Piazzale Capitaneria di Porto
90123 Palermo

Il Foro Italico

Il Foro Italico Umberto I è una grande area verde che costituisce il lungomare di Palermo. Si estende dalla Cala a Villa Giulia, nel quartiere della Kalsa.

 Palme al Foro Italico di Palermo

Palme al Foro Italico di Palermo

Foto: © Robin Marx - BnB Dolcevita

La città di Palermo fino al XVI secolo non possedeva una propria passeggiata a mare, soprattutto perché le frequenti mareggiate o il pericolo di attacchi, soprattutto pirateschi non permettevano di considerare la linea di costa come una zona sicura.

 

Il lungomare è in gran parte costituito dalle macerie del centro storico di Palermo della seconda guerra mondiale. Gettata in mare, questa enorme quantitá di materiale  ha provocato uno spostamento della linea di costa originale. I prati sono stati disposti sul nuovo terreno che si è creato e che ora è utilizzato come area ricreativa. 

 

Nei primi anni 2000 l'area è stata ripristinata nel quadro di un piano di recupero costiero.  I ragazzi giocano a calcio e a pallavolo. I bambini si divertono a giocare con gli aquiloni o semplicemente a correre sui prati verdi. C’è chi fa jogging, chi si rilassa leggendo, chi approfitta delle belle giornate per un pic-nic o chi semplicemente ama fare lunghissime passeggiate.
 

Il porto dei traghetti

Fu proprio il porto a essere il fulcro centrale dello sviluppo della città. I navigatori fenici, che la fondarono, la scelsero per la conformazione della sua insenatura e i greci chiamavano la città Panormos, cioè “tutto porto”. Fu al centro degli scambi commerciali per i Fenici, i Cartaginesi, i Romani e gli arabi, durante la dominazione musulmana della Sicilia.

 

Il nuovo Piano Regolatore Portuale prevede la quasi totale dismissione del settore merci e lo sviluppo del Porto nel settore turistico e crocieristico. In particolare è prevista la creazione di un ampio parco urbano archeologico, di club marini, l'eliminazione delle barriere che lo separano dalla città, il rifacimento della viabilità interna ma anche esterna e una nuova moderna stazione marittima.
 

Arrivando al porto di Palermo, si possono osservare le grandi navi passeggeri e le navi da crociera che entrano ed escono dal porto. 
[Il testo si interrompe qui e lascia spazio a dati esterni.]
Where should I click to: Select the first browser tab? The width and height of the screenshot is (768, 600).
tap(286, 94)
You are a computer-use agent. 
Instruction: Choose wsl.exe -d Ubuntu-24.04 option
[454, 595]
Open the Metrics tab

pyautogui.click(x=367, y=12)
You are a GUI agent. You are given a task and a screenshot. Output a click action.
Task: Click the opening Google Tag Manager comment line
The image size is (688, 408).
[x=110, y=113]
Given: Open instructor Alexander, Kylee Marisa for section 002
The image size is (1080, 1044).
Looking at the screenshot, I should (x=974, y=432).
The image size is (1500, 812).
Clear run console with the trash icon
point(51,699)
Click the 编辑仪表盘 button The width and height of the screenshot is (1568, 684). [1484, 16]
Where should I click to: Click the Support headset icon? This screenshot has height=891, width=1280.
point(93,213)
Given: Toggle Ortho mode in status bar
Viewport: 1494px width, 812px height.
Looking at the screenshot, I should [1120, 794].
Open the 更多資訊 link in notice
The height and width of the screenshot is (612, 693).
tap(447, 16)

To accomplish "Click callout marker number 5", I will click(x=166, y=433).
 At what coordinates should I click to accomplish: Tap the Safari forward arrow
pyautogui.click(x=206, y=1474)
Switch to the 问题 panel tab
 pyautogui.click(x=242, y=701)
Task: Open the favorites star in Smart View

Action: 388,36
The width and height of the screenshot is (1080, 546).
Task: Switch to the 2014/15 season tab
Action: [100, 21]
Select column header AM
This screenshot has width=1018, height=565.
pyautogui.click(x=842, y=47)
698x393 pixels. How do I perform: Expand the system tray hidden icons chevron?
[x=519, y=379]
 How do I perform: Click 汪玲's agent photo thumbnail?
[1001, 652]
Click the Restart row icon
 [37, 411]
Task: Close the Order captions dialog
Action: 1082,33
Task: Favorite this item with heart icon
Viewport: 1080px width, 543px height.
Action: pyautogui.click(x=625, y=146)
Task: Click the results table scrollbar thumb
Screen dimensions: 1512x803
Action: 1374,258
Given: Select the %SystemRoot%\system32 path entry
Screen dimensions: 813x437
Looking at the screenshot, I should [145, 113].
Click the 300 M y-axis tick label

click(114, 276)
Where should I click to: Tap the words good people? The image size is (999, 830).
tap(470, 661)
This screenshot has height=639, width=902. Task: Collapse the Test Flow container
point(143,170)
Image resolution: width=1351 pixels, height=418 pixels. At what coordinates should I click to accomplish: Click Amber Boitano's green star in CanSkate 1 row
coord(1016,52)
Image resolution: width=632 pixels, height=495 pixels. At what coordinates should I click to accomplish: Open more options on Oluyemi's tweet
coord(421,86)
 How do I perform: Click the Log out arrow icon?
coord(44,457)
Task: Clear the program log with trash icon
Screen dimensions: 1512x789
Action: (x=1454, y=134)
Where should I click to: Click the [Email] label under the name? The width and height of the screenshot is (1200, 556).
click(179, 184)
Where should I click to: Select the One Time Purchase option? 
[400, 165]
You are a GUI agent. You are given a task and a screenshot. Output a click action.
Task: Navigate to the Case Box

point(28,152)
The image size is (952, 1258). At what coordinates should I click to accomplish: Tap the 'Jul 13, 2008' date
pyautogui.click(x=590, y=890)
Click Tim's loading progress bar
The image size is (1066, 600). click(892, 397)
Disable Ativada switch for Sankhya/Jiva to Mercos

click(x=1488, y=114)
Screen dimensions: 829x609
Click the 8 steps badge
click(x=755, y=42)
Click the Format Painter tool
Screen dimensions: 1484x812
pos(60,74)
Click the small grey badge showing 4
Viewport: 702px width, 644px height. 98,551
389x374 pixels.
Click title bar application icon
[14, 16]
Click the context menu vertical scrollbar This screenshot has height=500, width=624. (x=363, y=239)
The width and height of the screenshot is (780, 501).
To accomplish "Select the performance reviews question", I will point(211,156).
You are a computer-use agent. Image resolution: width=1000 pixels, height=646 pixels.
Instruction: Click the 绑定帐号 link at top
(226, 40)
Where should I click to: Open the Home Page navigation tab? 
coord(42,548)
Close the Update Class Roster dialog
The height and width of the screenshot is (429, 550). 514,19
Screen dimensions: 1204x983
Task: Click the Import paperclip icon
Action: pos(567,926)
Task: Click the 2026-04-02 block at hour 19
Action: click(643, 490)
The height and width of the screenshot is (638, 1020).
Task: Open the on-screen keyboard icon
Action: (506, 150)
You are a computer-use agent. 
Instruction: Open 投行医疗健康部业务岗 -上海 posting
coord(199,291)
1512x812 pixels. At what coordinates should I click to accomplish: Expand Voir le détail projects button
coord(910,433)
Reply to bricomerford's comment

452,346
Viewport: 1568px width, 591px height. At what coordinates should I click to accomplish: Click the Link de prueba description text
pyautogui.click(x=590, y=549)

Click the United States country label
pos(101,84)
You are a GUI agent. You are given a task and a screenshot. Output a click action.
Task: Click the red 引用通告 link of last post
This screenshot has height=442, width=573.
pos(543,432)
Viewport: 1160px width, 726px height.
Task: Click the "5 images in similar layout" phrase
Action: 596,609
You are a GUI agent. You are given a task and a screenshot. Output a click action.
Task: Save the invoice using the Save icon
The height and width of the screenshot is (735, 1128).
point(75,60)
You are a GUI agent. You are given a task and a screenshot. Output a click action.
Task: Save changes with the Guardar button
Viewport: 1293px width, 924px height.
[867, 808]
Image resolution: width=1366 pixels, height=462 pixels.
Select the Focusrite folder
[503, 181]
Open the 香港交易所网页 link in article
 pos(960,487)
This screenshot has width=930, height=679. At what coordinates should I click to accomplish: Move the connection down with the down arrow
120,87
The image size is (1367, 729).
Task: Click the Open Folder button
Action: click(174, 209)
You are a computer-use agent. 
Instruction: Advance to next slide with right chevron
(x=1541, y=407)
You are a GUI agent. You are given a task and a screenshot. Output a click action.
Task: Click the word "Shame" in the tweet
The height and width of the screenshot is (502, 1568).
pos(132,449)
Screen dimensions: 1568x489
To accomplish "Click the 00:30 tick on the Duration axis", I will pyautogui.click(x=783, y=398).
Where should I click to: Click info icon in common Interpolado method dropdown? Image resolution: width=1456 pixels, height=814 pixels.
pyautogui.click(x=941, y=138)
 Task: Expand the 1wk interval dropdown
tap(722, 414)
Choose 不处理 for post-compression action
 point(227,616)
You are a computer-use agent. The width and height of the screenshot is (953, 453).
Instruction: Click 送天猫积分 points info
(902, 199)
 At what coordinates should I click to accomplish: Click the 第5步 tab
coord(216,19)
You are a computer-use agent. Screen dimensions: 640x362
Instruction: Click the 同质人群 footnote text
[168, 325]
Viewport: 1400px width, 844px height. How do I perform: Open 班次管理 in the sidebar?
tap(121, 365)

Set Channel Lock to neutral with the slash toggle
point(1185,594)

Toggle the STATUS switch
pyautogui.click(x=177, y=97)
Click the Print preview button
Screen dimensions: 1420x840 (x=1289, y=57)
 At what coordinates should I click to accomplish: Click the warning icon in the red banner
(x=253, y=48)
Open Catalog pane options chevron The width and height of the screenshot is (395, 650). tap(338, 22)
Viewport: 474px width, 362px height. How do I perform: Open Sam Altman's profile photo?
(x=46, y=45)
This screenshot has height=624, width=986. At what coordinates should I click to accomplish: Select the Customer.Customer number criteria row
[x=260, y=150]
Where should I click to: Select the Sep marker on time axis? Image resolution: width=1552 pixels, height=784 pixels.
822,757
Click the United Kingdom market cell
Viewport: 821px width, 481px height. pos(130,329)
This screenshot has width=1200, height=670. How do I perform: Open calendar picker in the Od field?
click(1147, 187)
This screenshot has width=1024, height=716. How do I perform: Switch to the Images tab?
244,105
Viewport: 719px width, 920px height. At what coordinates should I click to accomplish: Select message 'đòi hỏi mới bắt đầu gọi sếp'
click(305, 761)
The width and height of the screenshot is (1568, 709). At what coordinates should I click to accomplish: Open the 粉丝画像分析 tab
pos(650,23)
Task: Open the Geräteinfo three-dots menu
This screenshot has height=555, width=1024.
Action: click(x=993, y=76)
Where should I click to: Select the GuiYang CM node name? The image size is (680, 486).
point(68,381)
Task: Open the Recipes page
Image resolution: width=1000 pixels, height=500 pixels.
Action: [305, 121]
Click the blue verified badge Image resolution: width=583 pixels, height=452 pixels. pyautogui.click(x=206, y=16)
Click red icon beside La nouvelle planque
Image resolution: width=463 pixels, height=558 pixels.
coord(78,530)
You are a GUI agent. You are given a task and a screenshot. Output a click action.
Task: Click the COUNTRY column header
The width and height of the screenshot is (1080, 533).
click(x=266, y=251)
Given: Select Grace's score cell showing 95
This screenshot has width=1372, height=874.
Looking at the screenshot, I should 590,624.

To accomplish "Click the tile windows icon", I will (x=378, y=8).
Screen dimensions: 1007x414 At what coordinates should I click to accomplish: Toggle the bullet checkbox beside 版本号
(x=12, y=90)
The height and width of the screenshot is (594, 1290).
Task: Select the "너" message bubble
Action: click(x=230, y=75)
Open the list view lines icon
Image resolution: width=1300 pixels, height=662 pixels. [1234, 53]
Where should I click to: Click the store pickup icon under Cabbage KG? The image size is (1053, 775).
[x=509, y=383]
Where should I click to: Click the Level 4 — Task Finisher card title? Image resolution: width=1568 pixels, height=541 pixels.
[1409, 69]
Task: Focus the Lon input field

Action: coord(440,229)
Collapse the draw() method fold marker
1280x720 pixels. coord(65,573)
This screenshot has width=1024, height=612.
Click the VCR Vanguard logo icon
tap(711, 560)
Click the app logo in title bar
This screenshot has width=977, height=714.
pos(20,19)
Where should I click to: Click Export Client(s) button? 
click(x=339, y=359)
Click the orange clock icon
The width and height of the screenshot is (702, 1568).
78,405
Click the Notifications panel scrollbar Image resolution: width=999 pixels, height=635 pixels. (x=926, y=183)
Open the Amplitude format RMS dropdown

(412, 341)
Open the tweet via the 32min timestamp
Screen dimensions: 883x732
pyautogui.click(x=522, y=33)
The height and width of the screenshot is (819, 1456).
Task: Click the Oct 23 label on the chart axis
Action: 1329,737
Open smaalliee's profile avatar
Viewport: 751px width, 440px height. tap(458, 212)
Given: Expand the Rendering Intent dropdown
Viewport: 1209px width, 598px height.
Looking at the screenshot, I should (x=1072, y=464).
Il porto dei traghetti di Palermo dall'aereo

Veduta del porto dei traghetti di Palermo

Foto: © lapas77 – stock.adobe.com

Grazie alla sua vicinanza alla città vecchia, il porto  è il punto di partenza  per le visite turistiche. Da lì sciamano verso il centro di Palermo e verso le innumerevoli attrazioni. La città vecchia può essere raggiunta in pochi minuti a piedi, con una romantica carrozza trainata da cavalli o con i trasporti pubblici.

Molto popolari sono anche i giri turistici con gli autobus Hop On Hop Off, che hanno una fermata proprio all'entrata del porto. Se non disponete di una mappa  della città o avete bisogno di maggiori informazioni  le troverete nel moderno terminal delle crociere all'ufficio informazioni turistiche.

 

Il porto dei traghetti di Palermo collega la capitale siciliana con la terraferma italiana, con Tunisi, Malta, la Sardegna e le isole Lipari. Si possono effettuare anche numerose gite in traghetto intorno all'isola, piccole escursioni in barca per ammirare la bellezza delle coste siciliane o dei tour di immersione per scoprire l'affascinante mondo subacqueo dell’isola.